Nigeria : sept chefs de Boko Haram arrêtés à leur retour du hajj
Le Nigeria a porté un coup décisif aux groupes jihadistes Boko Haram et ISWAP. Sept commandants présumés de ces organisations ont été interpellés à l’aéroport de Katsina, dans le nord du pays, alors qu’ils revenaient du pèlerinage à La Mecque. Les autorités attribuent ce succès à la modernisation du système d’identification nationale, désormais interconnecté avec les bases de données de l’immigration et d’Interpol.
Un système d’identification connecté aux services de sécurité
Le ministre nigérian de l’Intérieur, Olubunmi Tunji-Ojo, a annoncé vendredi que sept chefs de Boko Haram et de l’ISWAP avaient été arrêtés à l’aéroport de Katsina à leur retour du Hajj en Arabie saoudite. Selon lui, les suspects ont été repérés grâce à la plateforme nationale intégrée de vérification d’identité, avant d’être remis au Département des services de sécurité de l’État (DSS) pour enquête.
Le ministre a expliqué que cette opération découle de l’interconnexion de la base de données de la Commission nationale de gestion de l’identité (NIMC) avec celle du Service nigérian de l’immigration (NIS) et les réseaux d’Interpol. « Nous avons hérité d’un système fragmenté où les bases de données fonctionnaient indépendamment. Aujourd’hui, notre base de données d’immigration est entièrement intégrée à la NIMC et connectée à Interpol 24h/24. C’est ainsi que sept commandants connus de Boko Haram et de l’ISWAP, de retour de La Mecque, ont été identifiés jeudi dernier à l’aéroport de Katsina, arrêtés puis remis au DSS », a déclaré Olubunmi Tunji-Ojo.
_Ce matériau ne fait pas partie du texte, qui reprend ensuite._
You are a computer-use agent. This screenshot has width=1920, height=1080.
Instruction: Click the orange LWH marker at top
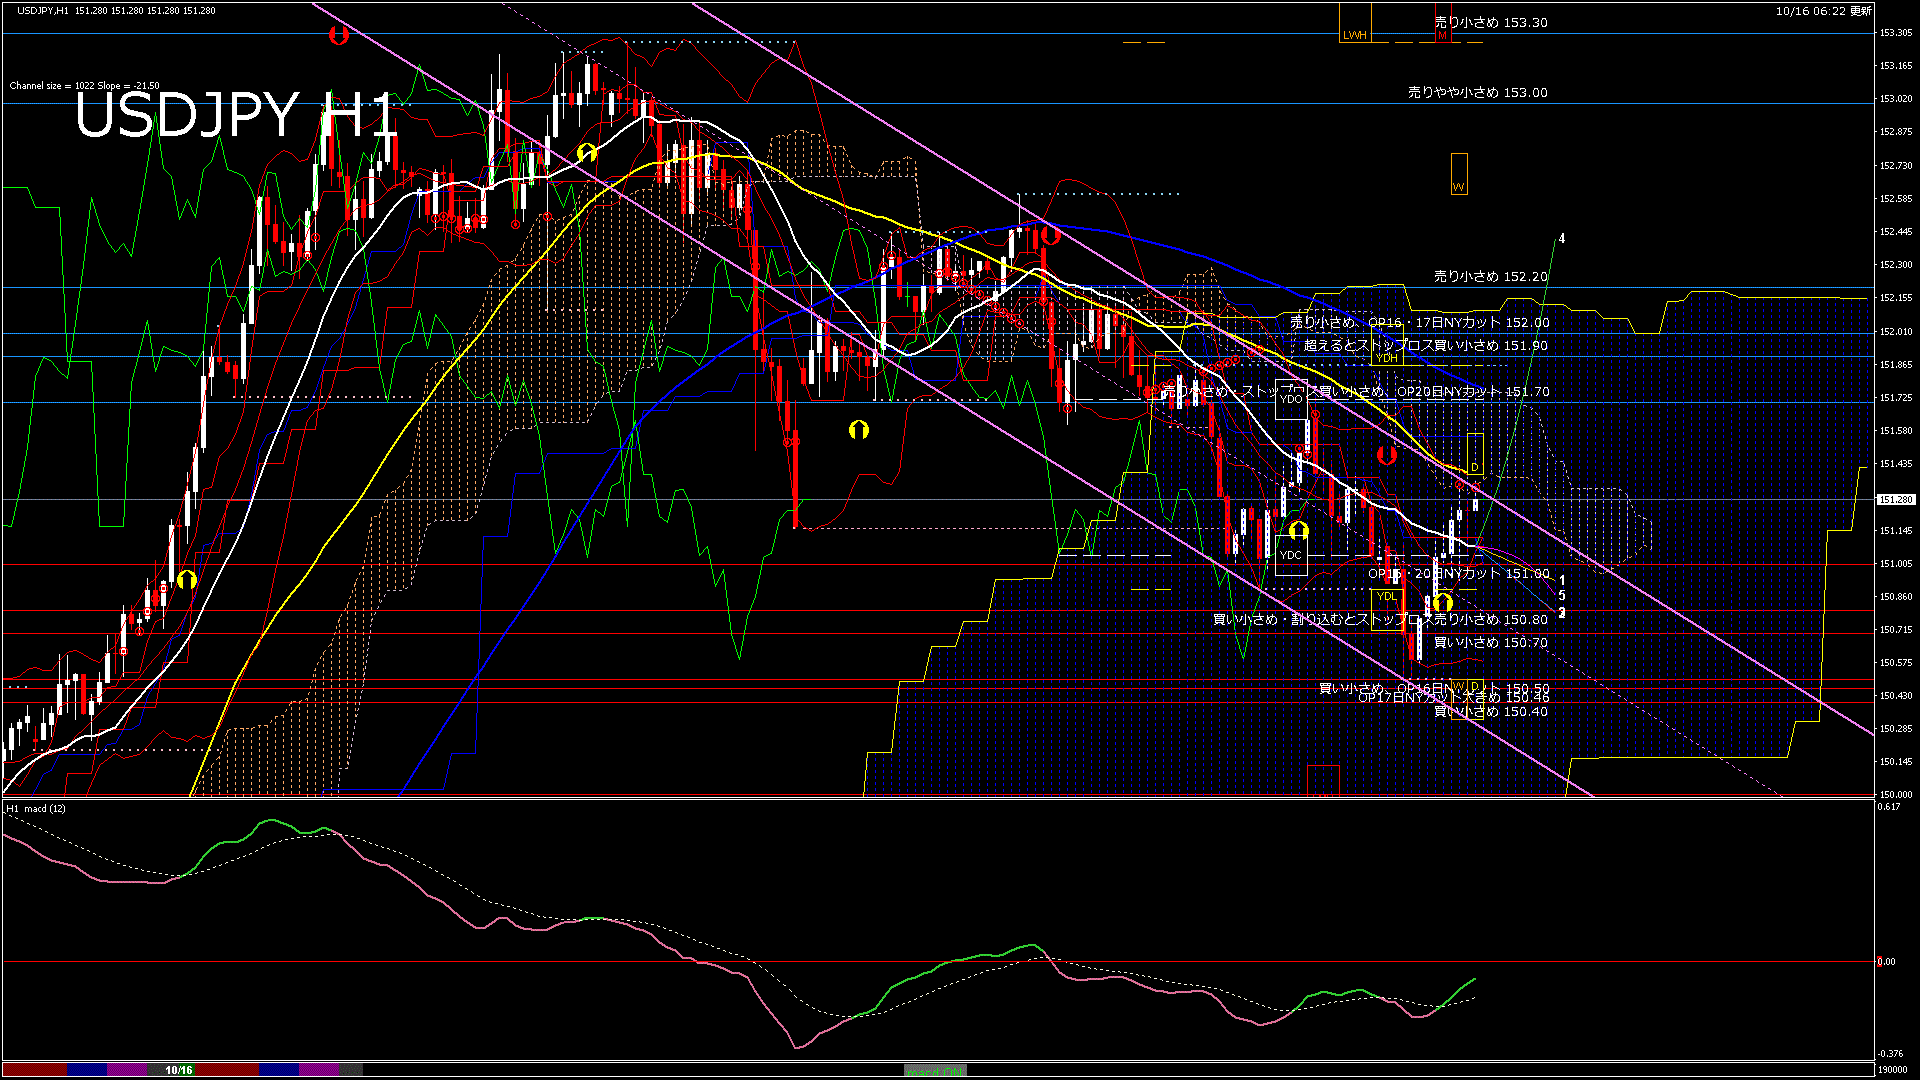(x=1354, y=35)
Cette annonce intervient peu après la signature par le président Bola Ahmed Tinubu de la loi de 2026 sur la NIMC. La cérémonie s’est tenue à la Villa présidentielle d’Abuja en présence du président du Sénat, Godswill Akpabio, du vice-président de la Chambre des représentants, Benjamin Kalu, du procureur général et ministre de la Justice, Lateef Fagbemi, de la directrice générale de la NIMC, Abisoye Coker-Odusote, et d’autres responsables. Le texte vise à harmoniser les systèmes d’identification, renforcer la fiabilité du Numéro national d’identité (NIN) et améliorer le partage d’informations entre administrations et services de sécurité.
Le gouvernement estime que cette réforme renforcera la lutte contre le terrorisme, la fraude documentaire, la criminalité financière et les réseaux criminels transnationaux. Le ministre a également indiqué que la délivrance des passeports est désormais soumise à une vérification systématique dans la base de données NIMC. L’interconnexion des fichiers administratifs offre aux services de sécurité un dispositif unifié pour identifier et suivre les personnes à haut risque lors de leurs déplacements.